Un obiettivo apertamente dichiarato dallo stato maggiore dell’Udc quando nel gennaio 2018 lanciò pubblicamente l’iniziativa popolare. Magdalena Martullo-Blocher lo esplicitò senza giri di parole. «Le misure di accompagnamento sono una catastrofe» spiegò la figlia di Christoph alla Tribune de Genève. Per illustrare i «catastrofici effetti», la consigliera nazionale indicò alla stampa la crescita numerica dei contratti collettivi di lavoro in Svizzera dall’avvento dei bilaterali, passati dai 34 ccl del 2001 agli 80 del 2017.

Per i vertici dell’Udc, i contratti collettivi rappresentano un incubo da cancellare o, perlomeno, ridurre fortemente, poiché «limitano pesantemente la libertà d’impresa». Secondo Magdalena Martullo Blocher (il cui patrimonio familiare è stimato dalla rivista Bilan oltre 10 miliardi di franchi), sarebbero state le misure di accompagnamento a favorire la crescita dei ccl di cui beneficiano il 25% dei salariati. Un quarto dei lavoratori tutelati è giudicato eccessivo per l’Udc. Abrogare la libera circolazione per cancellare le misure di accompagnamento, così da poter ridurre fortemente le tutele dei lavoratori, è la logica lineare dei vertici Udc.

Le misure di accompagnamento alla libera circolazione furono la contropartita ottenuta da sinistra e sindacati nel 2004, in cambio del sostegno agli accordi bilaterali in votazione. Nelle intenzioni, le misure di accompagnamento avrebbero dovuto evitare un imbarbarimento delle condizioni di lavoro elvetiche, confrontate alla messa in concorrenza ai diversi livelli salariali nei paesi confinanti. Un obiettivo debolmente raggiunto, forse, nel resto del Paese, ma non in Ticino, il cantone che più di tutti ha sofferto della messa in concorrenza tra lavoratori, soprattutto a causa della difficile situazione economica italiana accentuatasi con la crisi finanziaria del 2008. Eppure il Ticino è di gran lunga il cantone che ha applicato maggiormente le misure di accompagnamento. Basti dire che della quarantina di contratti normali di lavoro decretati in tutta la Svizzera (misura di accompagnamento che autorizza i cantoni a imporre salari minimi nelle professioni dove esiste dumping salariale), ben 29 sono quelli emessi dal solo Ticino. Malgrado questi numeri, per salvare il mondo del lavoro cantonale, ripetono con insistenza i sindacati ticinesi, le tutele e i diritti dei salariati andrebbero ulteriormente rafforzate. Non di certo cancellate.

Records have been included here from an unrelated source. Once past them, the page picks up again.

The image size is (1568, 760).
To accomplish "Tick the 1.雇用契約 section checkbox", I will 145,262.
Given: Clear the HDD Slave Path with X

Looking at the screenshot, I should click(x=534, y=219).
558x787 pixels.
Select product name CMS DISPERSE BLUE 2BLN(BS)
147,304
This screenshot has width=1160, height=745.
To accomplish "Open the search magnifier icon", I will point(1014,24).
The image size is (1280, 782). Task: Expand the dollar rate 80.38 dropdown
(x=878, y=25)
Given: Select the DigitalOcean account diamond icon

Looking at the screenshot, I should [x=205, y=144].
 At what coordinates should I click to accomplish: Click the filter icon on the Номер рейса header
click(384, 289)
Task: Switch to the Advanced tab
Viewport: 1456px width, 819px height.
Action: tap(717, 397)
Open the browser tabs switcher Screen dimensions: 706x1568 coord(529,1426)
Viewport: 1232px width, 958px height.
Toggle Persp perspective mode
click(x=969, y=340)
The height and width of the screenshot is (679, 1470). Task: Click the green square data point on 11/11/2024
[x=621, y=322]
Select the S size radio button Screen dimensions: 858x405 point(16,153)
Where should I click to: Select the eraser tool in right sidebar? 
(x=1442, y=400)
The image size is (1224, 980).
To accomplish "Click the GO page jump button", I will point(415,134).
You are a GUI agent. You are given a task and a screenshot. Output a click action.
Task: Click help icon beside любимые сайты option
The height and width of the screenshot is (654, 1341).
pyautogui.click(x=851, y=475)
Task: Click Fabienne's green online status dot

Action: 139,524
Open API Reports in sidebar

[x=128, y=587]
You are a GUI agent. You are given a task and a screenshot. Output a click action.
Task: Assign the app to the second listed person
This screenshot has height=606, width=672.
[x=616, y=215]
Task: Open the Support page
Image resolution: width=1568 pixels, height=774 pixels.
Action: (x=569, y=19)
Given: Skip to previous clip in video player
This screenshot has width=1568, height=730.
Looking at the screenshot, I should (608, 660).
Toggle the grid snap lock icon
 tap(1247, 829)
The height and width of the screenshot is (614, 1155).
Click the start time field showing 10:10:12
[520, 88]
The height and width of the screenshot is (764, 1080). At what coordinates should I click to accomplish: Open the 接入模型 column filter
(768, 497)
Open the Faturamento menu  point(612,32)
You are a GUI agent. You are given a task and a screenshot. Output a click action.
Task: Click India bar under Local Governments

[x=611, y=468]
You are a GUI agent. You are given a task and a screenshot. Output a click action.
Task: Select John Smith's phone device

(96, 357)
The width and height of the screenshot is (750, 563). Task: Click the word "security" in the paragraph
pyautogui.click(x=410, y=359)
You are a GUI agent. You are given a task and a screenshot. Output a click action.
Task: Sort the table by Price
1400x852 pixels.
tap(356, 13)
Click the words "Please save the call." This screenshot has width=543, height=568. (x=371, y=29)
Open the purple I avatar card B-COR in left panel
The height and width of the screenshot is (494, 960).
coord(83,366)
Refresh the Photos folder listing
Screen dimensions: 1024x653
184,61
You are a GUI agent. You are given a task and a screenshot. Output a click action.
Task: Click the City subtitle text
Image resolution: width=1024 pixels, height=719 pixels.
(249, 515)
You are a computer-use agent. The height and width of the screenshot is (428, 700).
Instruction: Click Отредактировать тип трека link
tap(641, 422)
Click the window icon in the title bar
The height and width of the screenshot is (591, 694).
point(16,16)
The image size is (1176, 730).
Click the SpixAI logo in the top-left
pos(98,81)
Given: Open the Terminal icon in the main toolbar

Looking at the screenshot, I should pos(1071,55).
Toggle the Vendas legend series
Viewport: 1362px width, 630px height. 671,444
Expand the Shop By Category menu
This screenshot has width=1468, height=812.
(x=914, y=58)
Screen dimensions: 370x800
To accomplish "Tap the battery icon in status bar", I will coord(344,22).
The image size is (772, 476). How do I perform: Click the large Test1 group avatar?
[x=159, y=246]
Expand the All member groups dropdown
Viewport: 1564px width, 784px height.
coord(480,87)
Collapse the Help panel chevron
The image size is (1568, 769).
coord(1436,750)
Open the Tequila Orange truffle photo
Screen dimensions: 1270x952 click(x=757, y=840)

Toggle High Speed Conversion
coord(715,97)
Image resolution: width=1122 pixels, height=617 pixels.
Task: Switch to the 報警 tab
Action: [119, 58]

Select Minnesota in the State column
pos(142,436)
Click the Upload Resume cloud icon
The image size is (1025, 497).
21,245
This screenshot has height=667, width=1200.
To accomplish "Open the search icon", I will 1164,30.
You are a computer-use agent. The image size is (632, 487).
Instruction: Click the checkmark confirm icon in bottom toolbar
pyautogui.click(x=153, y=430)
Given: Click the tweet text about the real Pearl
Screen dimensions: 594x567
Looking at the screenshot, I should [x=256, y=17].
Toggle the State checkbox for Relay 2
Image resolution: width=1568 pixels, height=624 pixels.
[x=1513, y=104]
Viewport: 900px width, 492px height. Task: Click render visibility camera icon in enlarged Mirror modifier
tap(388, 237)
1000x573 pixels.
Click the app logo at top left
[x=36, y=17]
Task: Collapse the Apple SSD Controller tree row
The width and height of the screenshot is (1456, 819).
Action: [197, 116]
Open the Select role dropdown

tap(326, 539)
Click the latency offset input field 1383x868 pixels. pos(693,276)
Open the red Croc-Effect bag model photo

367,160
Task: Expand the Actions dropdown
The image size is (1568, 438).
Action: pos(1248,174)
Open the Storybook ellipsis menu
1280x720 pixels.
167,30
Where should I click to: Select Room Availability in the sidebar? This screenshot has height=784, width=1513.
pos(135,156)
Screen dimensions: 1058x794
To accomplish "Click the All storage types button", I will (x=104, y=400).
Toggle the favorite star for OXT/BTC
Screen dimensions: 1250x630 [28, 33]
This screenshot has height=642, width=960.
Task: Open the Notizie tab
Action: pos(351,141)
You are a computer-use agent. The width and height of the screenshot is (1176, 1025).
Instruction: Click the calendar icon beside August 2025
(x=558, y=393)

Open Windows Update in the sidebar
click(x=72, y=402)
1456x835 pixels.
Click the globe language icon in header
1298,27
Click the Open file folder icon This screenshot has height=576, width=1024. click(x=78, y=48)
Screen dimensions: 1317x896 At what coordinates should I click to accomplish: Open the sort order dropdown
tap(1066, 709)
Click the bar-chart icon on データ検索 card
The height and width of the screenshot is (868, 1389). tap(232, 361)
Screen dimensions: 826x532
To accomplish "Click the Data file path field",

Dal canto loro invece, gli eletti Udc alle camere federali si sono sempre opposti a qualsiasi miglioramento delle misure di accompagnamento. No alla fine degli abusi nei subappalti e dumping salariale negli acquisti pubblici, no alle sanzioni per mancato rispetto dei salari minimi, no a combattere efficacemente gli abusi, no a un piano coordinato di protezione di tutti i lavoratori dal dumping salariale, no ai salari minimi validi anche per distaccati, sono alcuni esempi della lunga lista di atti parlamentari puntualmente bocciati dall’Udc alle camere federali.

L’Udc non è si è limitata a dire no a tutti i tentativi di migliorare le misure di accompagnamento. Nel corso degli anni, i suoi eletti si sono sempre opposti sul piano generale a qualsiasi misura favorisse gli interessi delle salariate e dei salariati. Se nella retorica parolaia odierna l’Udc sostiene di schierarsi a favore dei lavoratori svizzeri, la sua natura traspare nei fatti con coerente sincerità: abolire tutte le tutele e i diritti dei lavoratori per imporre la legge del più forte.